Maybe tomorrow I’ll meet a new best friend here.
It took me 15 years to find a person I could see myself spending a lot of time with in Montreal, and whose life circumstances made it possible for them to spend a lot of time with me, and then a week later I left. I’m not ready to wait another 15.
But I know once classes start next week I won’t have time to think about the idea of three Greek fates weaving my destiny. I won’t miss as much the climbing weekends my Montreal friends are on without me when I’m learning about freedom of religion and equality and what that means for Quebecers teaching in English-Language Cégeps.

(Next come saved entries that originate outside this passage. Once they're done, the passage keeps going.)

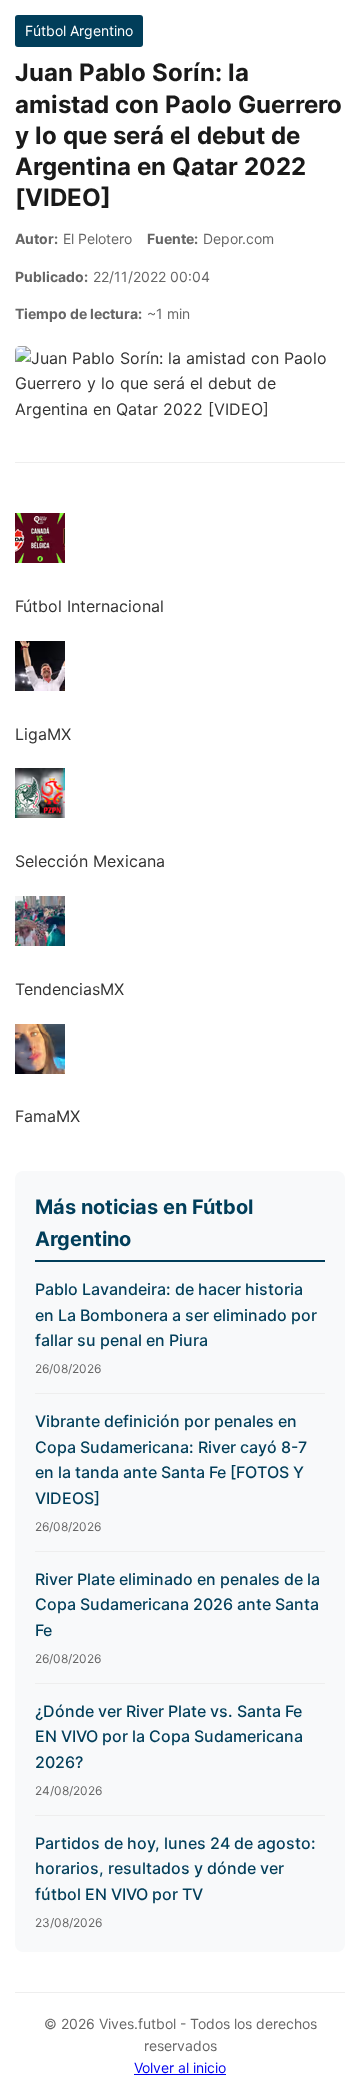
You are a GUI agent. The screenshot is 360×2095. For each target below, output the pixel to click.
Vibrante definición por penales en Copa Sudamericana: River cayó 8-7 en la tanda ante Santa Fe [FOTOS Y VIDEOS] (171, 1459)
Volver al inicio (180, 2067)
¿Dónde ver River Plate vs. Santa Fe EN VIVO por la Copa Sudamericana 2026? (169, 1736)
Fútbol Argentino (79, 30)
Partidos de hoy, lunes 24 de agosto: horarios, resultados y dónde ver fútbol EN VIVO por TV (175, 1868)
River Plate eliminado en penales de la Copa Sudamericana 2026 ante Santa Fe (177, 1604)
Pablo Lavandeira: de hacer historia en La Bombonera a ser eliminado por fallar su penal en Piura (176, 1314)
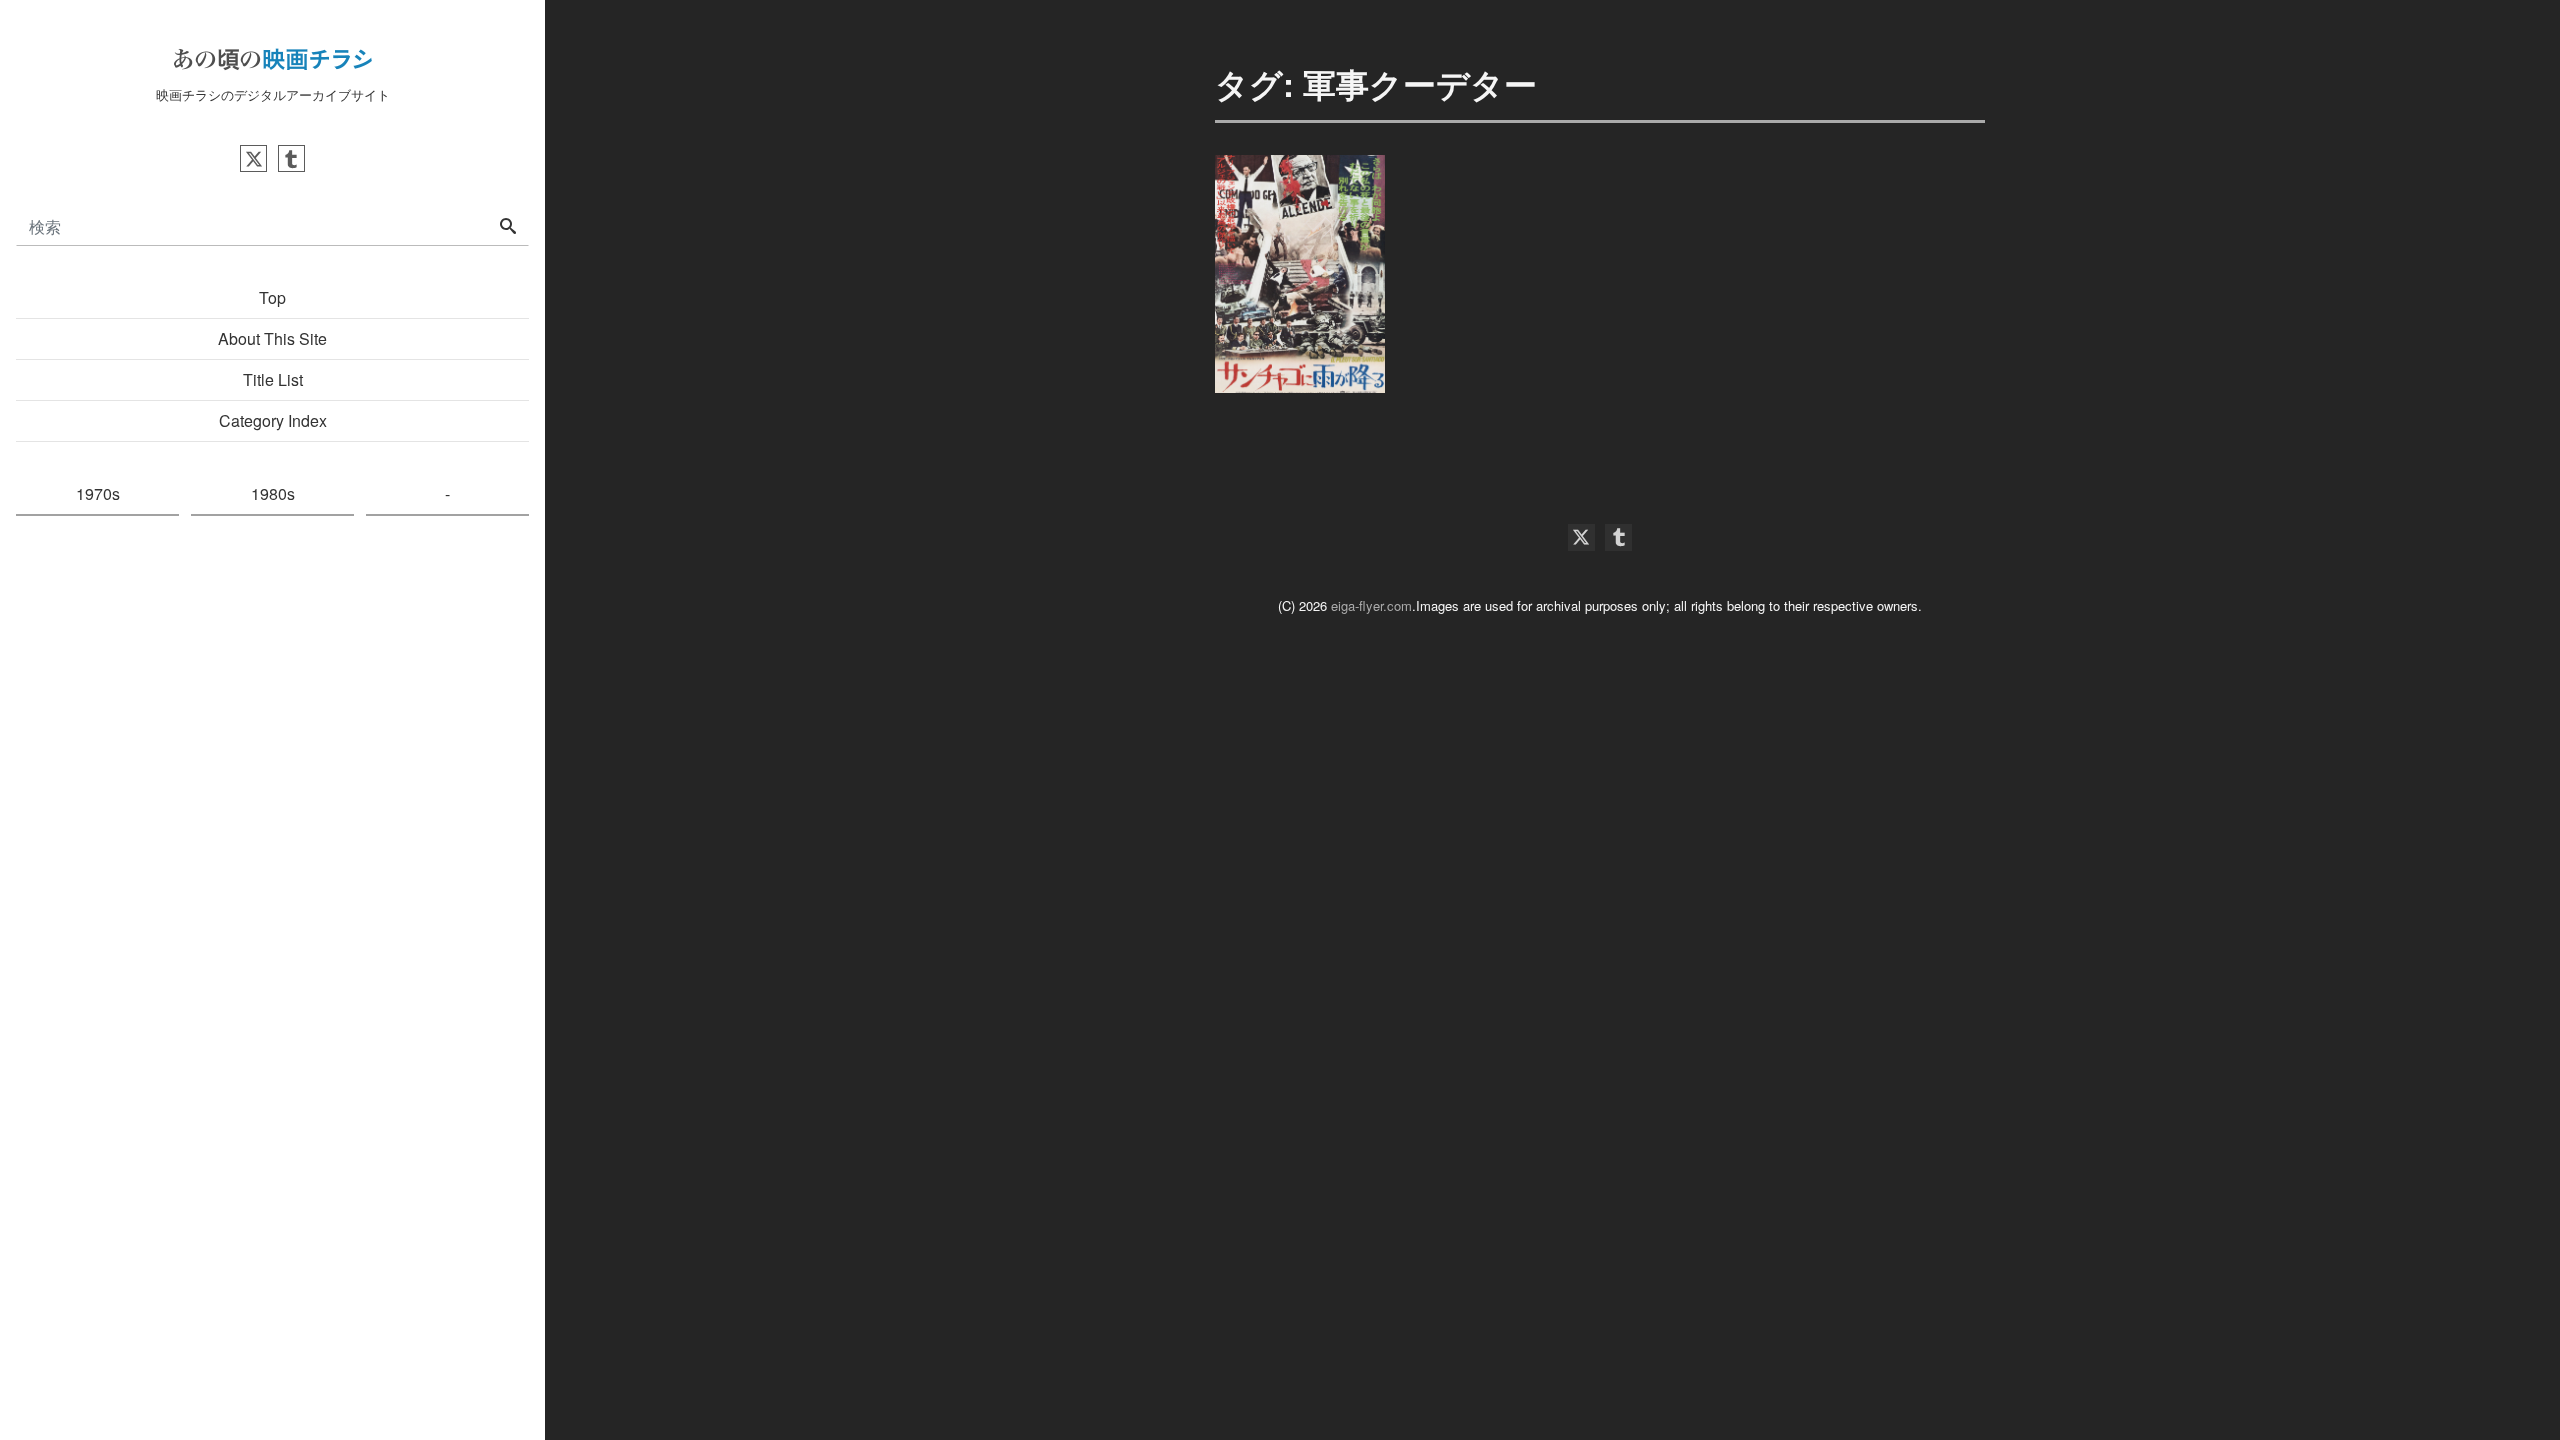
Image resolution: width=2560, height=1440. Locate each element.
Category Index (273, 420)
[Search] (508, 227)
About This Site (272, 338)
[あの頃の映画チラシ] (273, 56)
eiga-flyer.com (1371, 605)
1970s (98, 493)
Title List (273, 379)
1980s (273, 493)
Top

The trick is to keep busy. But I think the more strength-requiring option, and the more necessary one, is to feel all this sadness, and then think of where I was two years ago, without a career path, wondering if Montreal could ever give me what I wanted if it hadn’t in more than 10 years, and know I didn’t leave on a whim. I made an educated choice. I invested in a future, and it’s time to make that future happen and see where it leads. And if it leads back to Montreal, so be it. But for now, it’s time to be away.
Chicken Pad Thai with Cabbage
What does this have to do with chicken pad Thai? If you’ve stuck with this post so far, you might not be surprised to know that I’m trying to convince myself that everything will be fine. I was fine until yesterday, and I’ll be fine in a few weeks, or a month, or a year. That’s just how this kind of grief works. But right now, at this very moment, it hurts, and it feels endless.
That’s when I need comfort. Rather than alcohol or desserts or any other kind of “treat,” I like to make warm, soft, savoury foods. Cabbage makes for slightly sweet and al dente noodles, at a lower price. It’s harder to overcook than rice noodles (I had a recent failure for a potluck, but nobody cared except two, me being one of the most judgmental of course, but also secretly loving the mushy, coagulated strands). And it’s lower carb. I usually combine it with noodles for heft and for softness, but you could just use 100% cabbage instead (in which case it could be kept keto and even lower-carb). Zucchini noodles also work (grate and then salt them, then drain them for texture), but they’re less crunchy and fibrous and sweet.
So make your favourite pad thai recipe (I recommend David Thompson‘s, or my own adaption) and swap in some chopped cabbage. Just hack up slices of the vegetable to your preferred thickness and then cook them longer to soften, with the lid on tight so it steams and doesn’t burn. You can roast the chicken separately like I did for texture, or just slice it up and add it. You’ll be devouring those “noodles” in no time.
Does comfort eating work? I don’t think so, really, but define work. If “work” means makes you briefly feel satisfied and just a little happier, then any good meal can “work.” And define comfort. To some that might mean McDonalds or other fast-food, but to be truly comforting, there has to be a home-made quality to me. Like chicken soup, slow-cooked chili, pasta sauce, risotto. And chicken pad thai. This one just happens to be lightened up, sweeter, more tender, and customized.
When life feels a little out of your control, you always have culinary options. For me, every little bit helps.